## Work required
Reproduce the lines verbatim, starting with the line that contains "I will 123,364." and continuing through the line that contains "point(1398,540)", both included.
##### Supplied information
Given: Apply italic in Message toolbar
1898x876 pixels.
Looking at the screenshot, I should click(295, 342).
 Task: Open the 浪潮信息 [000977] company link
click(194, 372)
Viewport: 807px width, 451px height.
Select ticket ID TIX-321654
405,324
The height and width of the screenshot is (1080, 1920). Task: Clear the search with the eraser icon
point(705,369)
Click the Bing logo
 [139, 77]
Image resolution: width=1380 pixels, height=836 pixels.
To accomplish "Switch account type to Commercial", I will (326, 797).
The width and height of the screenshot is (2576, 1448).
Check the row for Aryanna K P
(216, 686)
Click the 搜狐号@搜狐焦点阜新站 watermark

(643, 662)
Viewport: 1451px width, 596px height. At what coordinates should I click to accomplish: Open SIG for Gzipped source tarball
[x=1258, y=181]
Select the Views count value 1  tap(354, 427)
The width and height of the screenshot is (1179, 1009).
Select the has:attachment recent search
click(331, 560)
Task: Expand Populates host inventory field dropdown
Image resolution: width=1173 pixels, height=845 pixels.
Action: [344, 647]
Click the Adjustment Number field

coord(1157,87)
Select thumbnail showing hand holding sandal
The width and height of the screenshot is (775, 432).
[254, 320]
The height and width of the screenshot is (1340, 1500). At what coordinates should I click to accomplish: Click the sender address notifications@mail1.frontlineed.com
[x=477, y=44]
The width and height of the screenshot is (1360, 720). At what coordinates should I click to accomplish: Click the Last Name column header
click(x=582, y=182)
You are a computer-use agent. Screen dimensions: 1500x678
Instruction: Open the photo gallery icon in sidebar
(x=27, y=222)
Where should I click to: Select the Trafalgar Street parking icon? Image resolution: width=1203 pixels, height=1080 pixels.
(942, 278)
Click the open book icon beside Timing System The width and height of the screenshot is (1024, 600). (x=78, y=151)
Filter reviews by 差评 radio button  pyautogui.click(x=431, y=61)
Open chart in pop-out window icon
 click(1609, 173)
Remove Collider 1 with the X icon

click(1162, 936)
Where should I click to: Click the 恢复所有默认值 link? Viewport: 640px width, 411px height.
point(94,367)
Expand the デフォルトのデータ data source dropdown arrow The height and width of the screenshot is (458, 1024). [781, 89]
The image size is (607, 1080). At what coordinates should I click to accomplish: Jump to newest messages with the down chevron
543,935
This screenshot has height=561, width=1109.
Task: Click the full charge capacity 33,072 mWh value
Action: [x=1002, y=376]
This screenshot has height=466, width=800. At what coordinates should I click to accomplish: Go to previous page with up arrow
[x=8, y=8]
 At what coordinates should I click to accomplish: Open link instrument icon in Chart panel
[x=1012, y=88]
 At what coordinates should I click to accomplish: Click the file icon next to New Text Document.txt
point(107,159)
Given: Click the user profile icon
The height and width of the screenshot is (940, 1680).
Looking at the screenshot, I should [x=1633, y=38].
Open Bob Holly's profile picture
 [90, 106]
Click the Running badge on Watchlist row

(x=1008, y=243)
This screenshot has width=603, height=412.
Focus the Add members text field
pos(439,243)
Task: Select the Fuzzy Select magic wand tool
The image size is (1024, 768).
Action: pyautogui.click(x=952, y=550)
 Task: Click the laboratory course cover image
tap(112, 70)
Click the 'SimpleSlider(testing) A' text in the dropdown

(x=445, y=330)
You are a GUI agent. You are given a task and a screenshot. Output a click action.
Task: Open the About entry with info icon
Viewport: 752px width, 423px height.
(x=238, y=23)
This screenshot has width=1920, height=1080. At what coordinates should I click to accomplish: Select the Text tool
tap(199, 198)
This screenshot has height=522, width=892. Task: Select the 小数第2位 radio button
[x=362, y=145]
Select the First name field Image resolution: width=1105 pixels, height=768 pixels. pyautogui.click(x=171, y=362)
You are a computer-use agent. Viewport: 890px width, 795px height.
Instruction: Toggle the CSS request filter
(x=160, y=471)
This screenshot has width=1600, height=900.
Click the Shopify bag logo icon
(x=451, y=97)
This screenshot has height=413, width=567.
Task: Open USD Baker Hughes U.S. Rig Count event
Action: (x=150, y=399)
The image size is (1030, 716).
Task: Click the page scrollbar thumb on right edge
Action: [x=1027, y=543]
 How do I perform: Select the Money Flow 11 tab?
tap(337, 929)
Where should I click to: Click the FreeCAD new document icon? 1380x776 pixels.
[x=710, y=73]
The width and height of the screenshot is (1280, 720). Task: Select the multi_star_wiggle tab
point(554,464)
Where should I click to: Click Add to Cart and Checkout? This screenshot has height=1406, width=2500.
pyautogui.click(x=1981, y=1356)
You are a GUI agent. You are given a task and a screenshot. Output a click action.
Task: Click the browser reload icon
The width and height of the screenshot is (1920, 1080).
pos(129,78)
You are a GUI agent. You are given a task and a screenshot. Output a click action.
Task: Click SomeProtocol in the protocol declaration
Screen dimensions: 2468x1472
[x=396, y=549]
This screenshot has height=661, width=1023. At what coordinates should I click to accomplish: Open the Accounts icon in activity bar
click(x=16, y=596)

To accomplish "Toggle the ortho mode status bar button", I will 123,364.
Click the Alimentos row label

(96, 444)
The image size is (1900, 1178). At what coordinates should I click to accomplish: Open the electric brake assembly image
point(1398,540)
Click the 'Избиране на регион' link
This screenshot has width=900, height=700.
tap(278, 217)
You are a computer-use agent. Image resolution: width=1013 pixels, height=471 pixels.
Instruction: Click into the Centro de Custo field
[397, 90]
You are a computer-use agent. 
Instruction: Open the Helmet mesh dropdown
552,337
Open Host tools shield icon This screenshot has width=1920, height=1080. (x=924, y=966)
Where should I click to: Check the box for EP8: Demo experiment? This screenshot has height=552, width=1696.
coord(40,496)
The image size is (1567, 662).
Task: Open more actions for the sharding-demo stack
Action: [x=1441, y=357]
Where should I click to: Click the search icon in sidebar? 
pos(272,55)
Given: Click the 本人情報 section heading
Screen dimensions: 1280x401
##########
## Reply
To accomplish "Toggle the ortho mode status bar button", I will 123,364.
Click the Alimentos row label

(96, 444)
The image size is (1900, 1178). At what coordinates should I click to accomplish: Open the electric brake assembly image
point(1398,540)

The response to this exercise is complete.